Apa yang terjadi pada sang gadis kecil bukan sesuatu yang muncul secara tiba-tiba. Ada gejala dan ciri ciri pemula, ada lebam yang pernah dilihat, ada indikasi penelantaran, ada banyak hal yang bisa terbaca. Hanya saja mungkin karena merasa tidak enak dengan keluarga, mungkin juga merasa tidak berhak menegur orang tua bersangkutan, tidak ada yang menegur atau mengkonfrontir orang tuanya.
Benar tidak ada kewajiban hukum, bagi tetangga, guru atau siapapun yang melihatnya, tapi ini persoalan kepedulian dan kepekaan. Benar yang bersalah mereka yang berbuat jahat dan bertindak kriminal, tapi bukankah mencegahnya juga merupakan kebaikan?
Saya teringat ketika saya dan suami menghentikan kendaraan khusus untuk menegur seorang ibu yang membiarkan anak kecilnya berlari di pingir jalan tanpa dipegang, dan hampir saja tertabrak.Ternyata suaminya tidak menerima, dan ingin berkilah ini anak mereka dan sepenuhnya urusan mereka bagaimana menjaga anak.

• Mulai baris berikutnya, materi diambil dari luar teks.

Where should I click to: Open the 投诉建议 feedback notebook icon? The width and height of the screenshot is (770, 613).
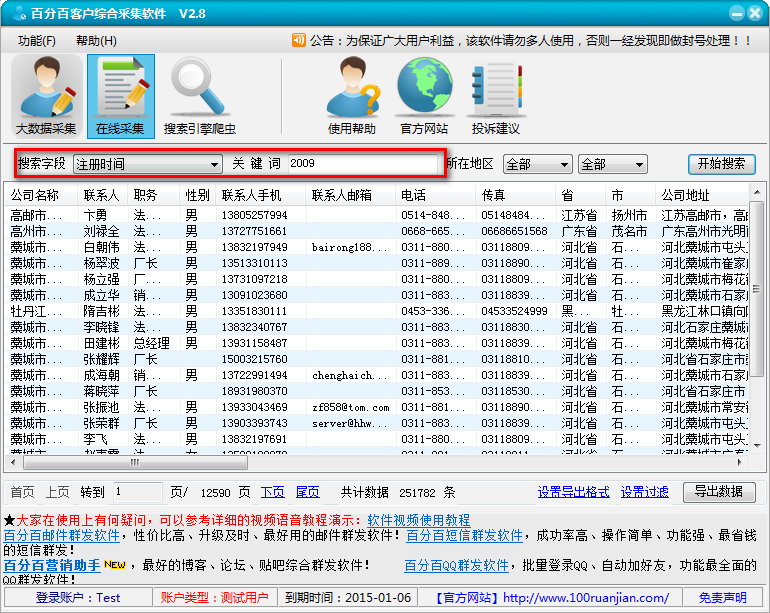(x=496, y=96)
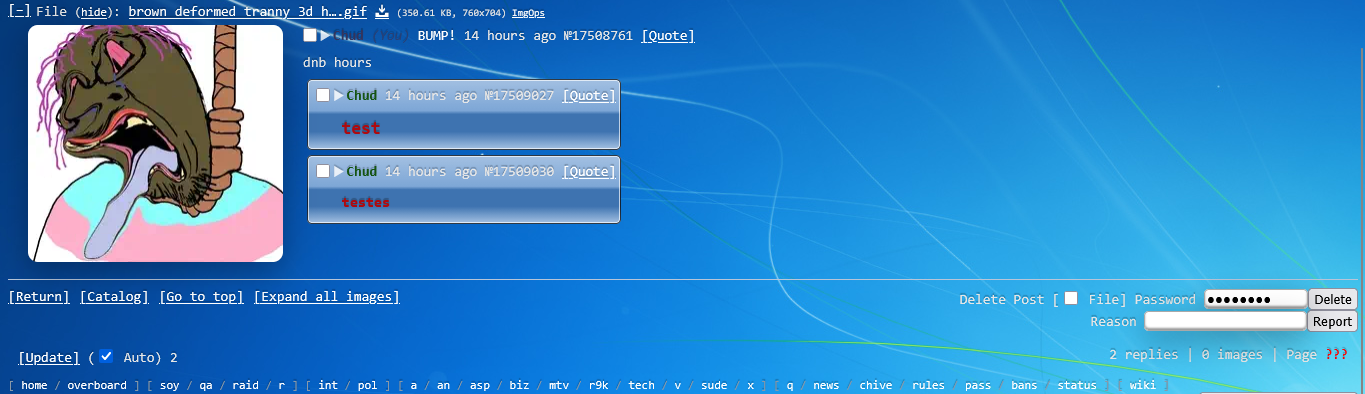The height and width of the screenshot is (394, 1365).
Task: Open the post menu arrow on reply 17509027
Action: [x=338, y=96]
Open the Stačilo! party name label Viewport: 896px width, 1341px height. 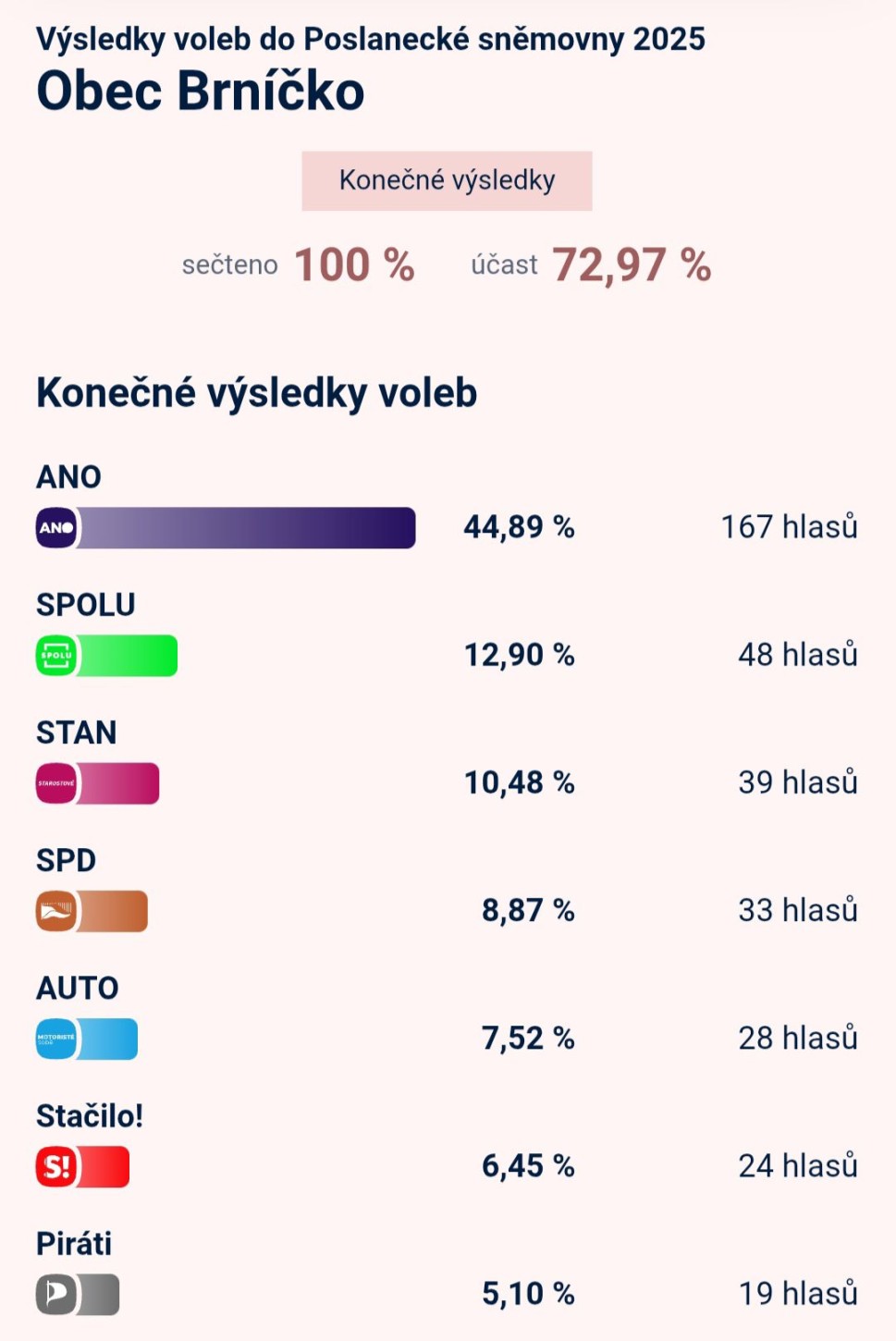click(x=90, y=1116)
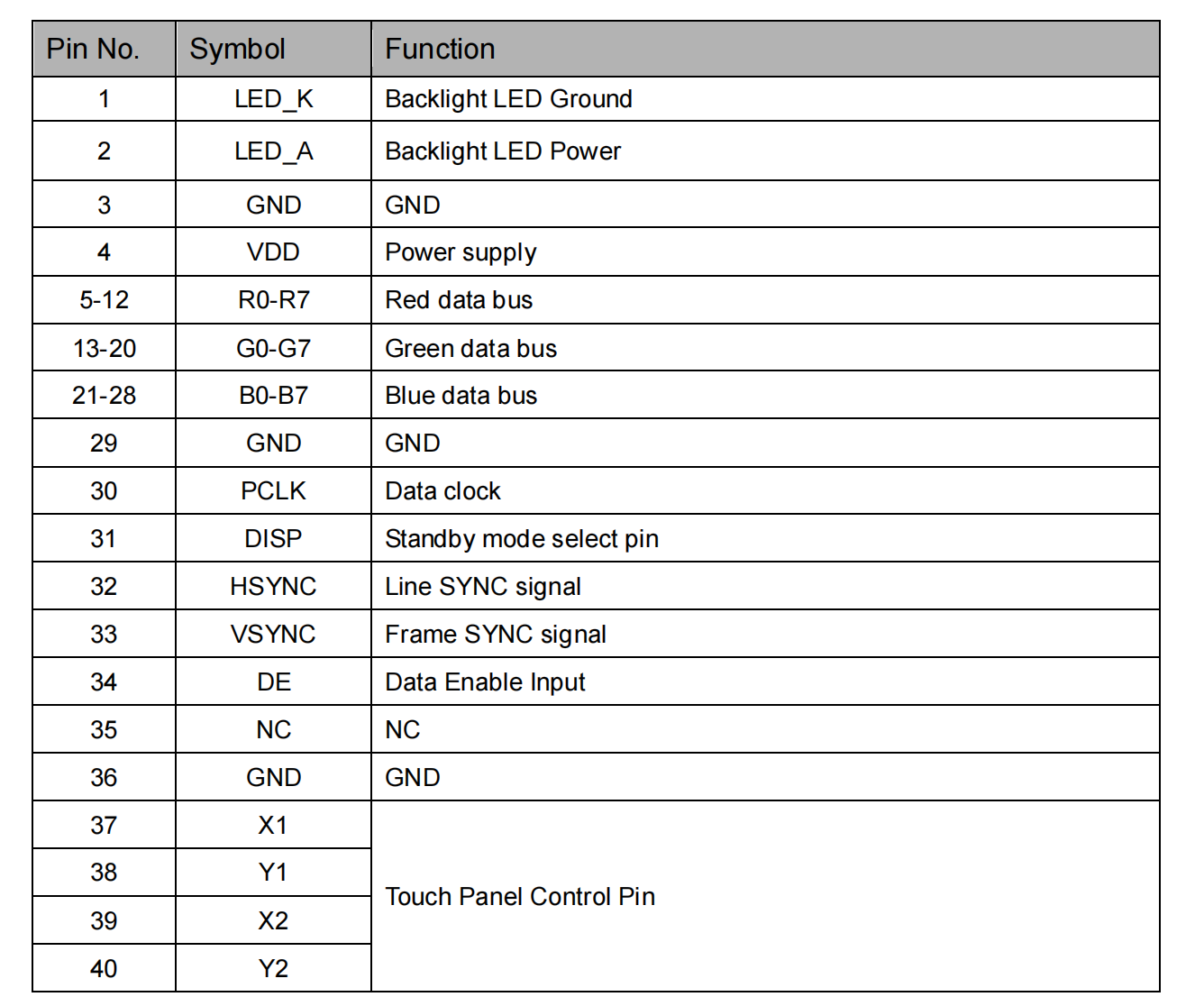Click the 'Function' column header
The height and width of the screenshot is (1006, 1204).
[440, 49]
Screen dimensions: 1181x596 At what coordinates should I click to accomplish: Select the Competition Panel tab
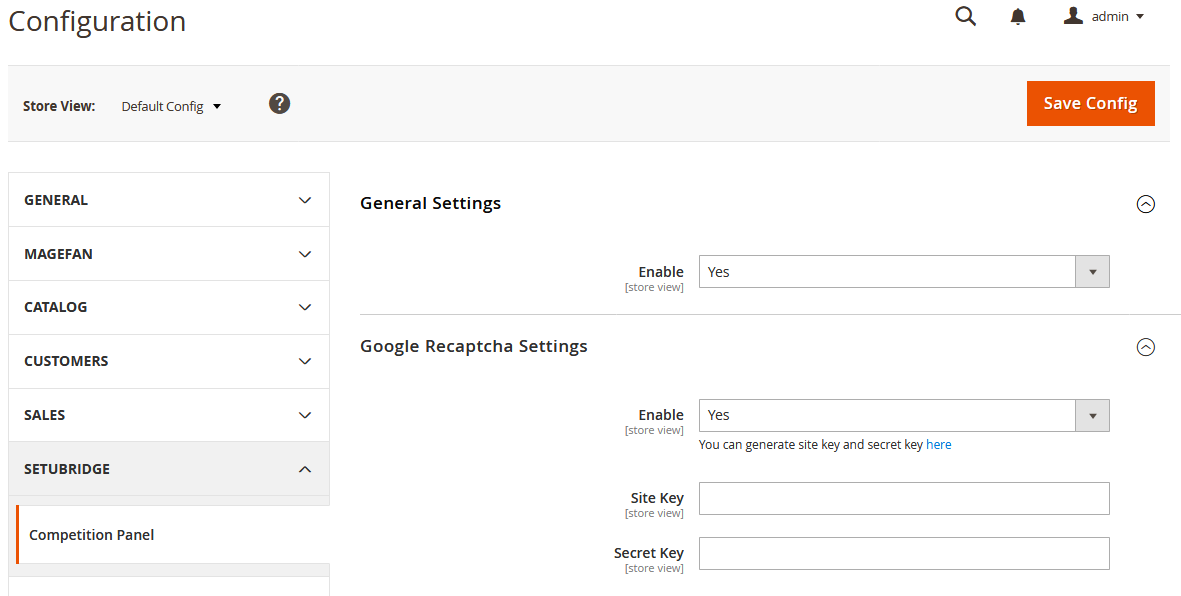(92, 535)
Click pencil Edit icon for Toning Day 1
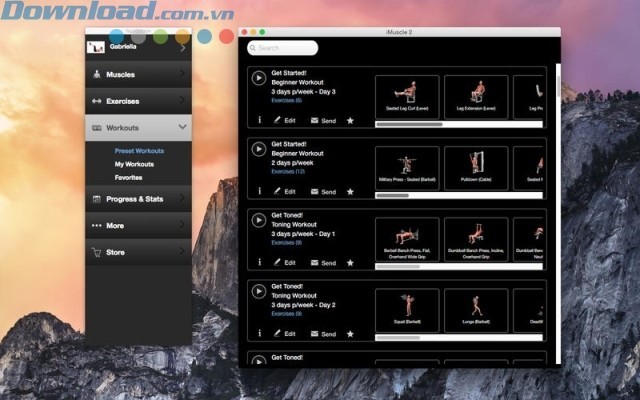Image resolution: width=640 pixels, height=400 pixels. pyautogui.click(x=278, y=262)
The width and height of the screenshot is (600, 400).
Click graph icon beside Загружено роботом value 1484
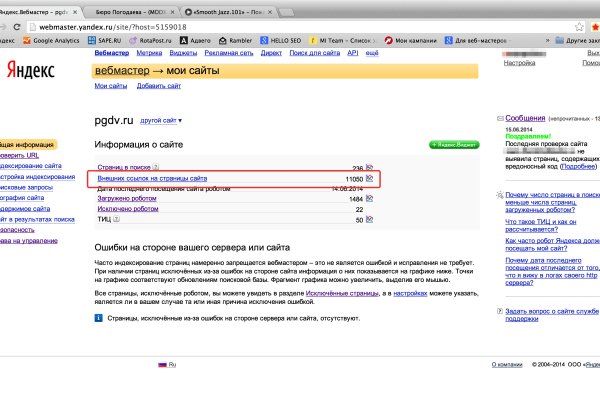pyautogui.click(x=369, y=199)
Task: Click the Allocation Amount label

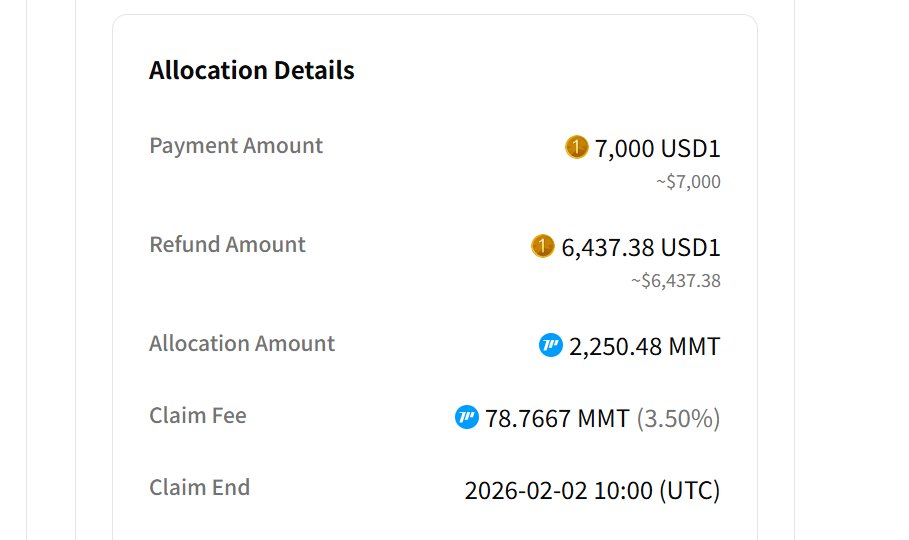Action: coord(242,344)
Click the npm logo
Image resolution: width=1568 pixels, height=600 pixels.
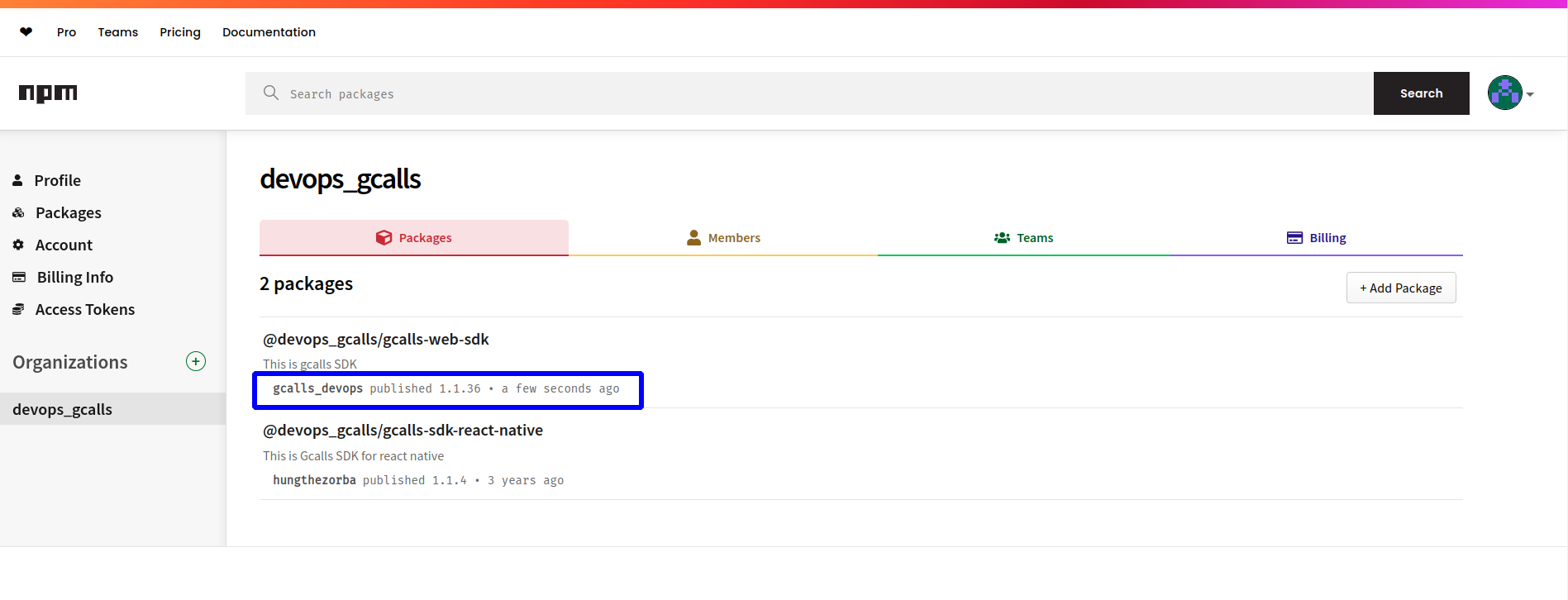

Kami justru mengatakan, meski anak sendiri tapi mereka tidak berhak membiarkan anak dalam bahaya. Lalu kami memberikan konsep home safety singkat pada kedua orang tersebut dan membuat mereka mengerti. Di kesempatan lain kami juga pernah menegur orang tua yang tidak kami kenal yang menghukum fisik anaknya di ruang publik, mengatakan hal kasar kepada anaknya, dan hal-hal lain.
Sekalipun kelihatannya seperti mencampuri urusan orang tua lain, tapi kami lakukan karena percaya, orang tua tidak berhak menyakiti atau membahayakan, sekalipun anak kandung mereka sendiri. Semoga kepedulian dan kepekaan kita terhadap anak lain, bisa menyelamatkan lebih banyak anak di dunia ini.